• [EXERCISE TASK A]
Could you reproduce the part of the eigenvalue discussion starting with "Here's the link" and going on through "me post it."?

• [EXCERPTED PASSAGE]
Unfortunately the angles between eigenspaces can be arbitrarily small. I just added an example to the bottom of the question showing this. –  Warren Schudy Nov 8 '10 at 18:09
    
That example suggests the following idea: try to show that the angle between two eigenvectors is at least some function of the difference in the corresponding eigenvalues. Hmmm. –  Warren Schudy Nov 8 '10 at 18:23
    
I created another question asking for techniques to lower bound the angle between eigenvectors of a non-normal matrix. Hopefully the answer to that question may give me some ideas on what to try next. –  Warren Schudy Nov 8 '10 at 19:12
    
Here's the link to that question: mathoverflow.net/questions/45342/… –  Warren Schudy Nov 8 '10 at 19:12

1 Answer 1

up vote 6 down vote accepted

OK, I think I have a full answer at this point, so let me post it.

Step 1. (algebra).

If $P$ is an $n\times n$ stochastic matrix and $\lambda$ is an eigenvalue of $P$ with $|\lambda|=1$, then $\lambda^k=1$ for some $k\le n$ and $1,\lambda,\lambda^2,\dots\,\lambda^{k-1}$ are eigenvalues of $P$.

Indeed, let $x$ be an eigenvector. WLOG, $\lambda\ne 1$. Let $S=\{j:|x_j|=\max_k|x_k|\}$. Then if $i\in S$ and $p_{ij}>0$, then $j\in S$. Now, if $i\in S$ and $p_{ij}>0$, then $x_j=\lambda x_i$. Thus, if we have some entry in $x$, we also have $\lambda^k$ times this entry for every $k$, but the number of different entries is at most $n$. Moreover, we can assume that one of the entries is $1$ and split the indices in $S$ into groups $S_m$ by the rule $j\in S_m$ iff $x_j$ is in the half-open counterclockwise arc from $\lambda^m$ to $\lambda^{m+1}$ so that $i\in S_m$, $p_{ij}>0$ imply $j\in S_{m+1}$. From here we immediately see that $P-\lambda^qI$ is not invertible for every $q$ (the $S$-block annihilates the vector $y_j=\lambda^{qm}$ for $j\in S_m$ and the full determinant has the determinant of the $S$-block as a factor. Thus, all powers of $\lambda$ are eigenvalues.

[Entries on locating words and elements]
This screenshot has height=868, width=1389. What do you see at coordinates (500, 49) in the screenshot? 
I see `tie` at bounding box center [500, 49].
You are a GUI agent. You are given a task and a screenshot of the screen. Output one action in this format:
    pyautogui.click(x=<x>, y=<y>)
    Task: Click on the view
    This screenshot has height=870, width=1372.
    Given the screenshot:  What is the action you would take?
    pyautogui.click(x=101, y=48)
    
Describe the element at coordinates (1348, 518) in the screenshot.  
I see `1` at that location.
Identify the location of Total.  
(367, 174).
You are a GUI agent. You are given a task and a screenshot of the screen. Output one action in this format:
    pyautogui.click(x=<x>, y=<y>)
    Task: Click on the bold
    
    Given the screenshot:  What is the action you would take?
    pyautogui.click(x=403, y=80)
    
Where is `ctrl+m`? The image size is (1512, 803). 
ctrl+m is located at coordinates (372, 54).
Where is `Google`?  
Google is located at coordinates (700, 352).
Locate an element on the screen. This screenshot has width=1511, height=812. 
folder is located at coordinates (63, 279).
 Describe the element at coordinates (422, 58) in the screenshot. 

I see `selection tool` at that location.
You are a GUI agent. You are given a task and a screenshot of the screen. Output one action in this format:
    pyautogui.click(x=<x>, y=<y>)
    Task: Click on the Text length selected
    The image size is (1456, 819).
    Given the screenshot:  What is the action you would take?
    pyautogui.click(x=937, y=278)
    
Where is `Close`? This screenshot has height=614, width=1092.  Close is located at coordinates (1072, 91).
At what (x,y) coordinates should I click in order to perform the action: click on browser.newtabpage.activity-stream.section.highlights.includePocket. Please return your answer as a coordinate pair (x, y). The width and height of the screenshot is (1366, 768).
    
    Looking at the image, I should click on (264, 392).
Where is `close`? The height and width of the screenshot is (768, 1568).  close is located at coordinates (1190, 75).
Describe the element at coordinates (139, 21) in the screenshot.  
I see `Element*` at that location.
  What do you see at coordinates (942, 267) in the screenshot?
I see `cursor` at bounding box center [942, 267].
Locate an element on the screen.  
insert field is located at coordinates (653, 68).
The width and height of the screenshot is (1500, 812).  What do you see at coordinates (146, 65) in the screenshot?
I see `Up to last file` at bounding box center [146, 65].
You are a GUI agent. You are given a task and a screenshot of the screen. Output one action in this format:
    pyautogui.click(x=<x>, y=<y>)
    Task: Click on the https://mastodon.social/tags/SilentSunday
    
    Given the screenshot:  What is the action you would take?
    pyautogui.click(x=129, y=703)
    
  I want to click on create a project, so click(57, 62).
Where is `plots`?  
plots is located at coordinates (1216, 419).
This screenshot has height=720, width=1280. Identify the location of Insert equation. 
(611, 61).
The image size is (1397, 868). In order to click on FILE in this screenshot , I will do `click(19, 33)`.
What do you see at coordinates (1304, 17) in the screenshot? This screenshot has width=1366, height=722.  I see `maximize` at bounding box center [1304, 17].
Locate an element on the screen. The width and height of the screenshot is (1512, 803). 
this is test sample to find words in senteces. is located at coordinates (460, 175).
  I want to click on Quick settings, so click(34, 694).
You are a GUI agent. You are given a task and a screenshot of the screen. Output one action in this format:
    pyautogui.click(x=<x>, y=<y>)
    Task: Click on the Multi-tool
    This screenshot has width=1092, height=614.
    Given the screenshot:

• [EXERCISE TASK B]
Can you output as a numbered list the lines of the records starting with the first line and going on through the line with "center [500, 49].", leaving out any blank lines?

• [EXERCISE RESULT A]
Here's the link to that question: mathoverflow.net/questions/45342/… –  Warren Schudy Nov 8 '10 at 19:12

1 Answer 1

up vote 6 down vote accepted

OK, I think I have a full answer at this point, so let me post it.

• [EXERCISE RESULT B]
1. This screenshot has height=868, width=1389. What do you see at coordinates (500, 49) in the screenshot? 
2. I see `tie` at bounding box center [500, 49].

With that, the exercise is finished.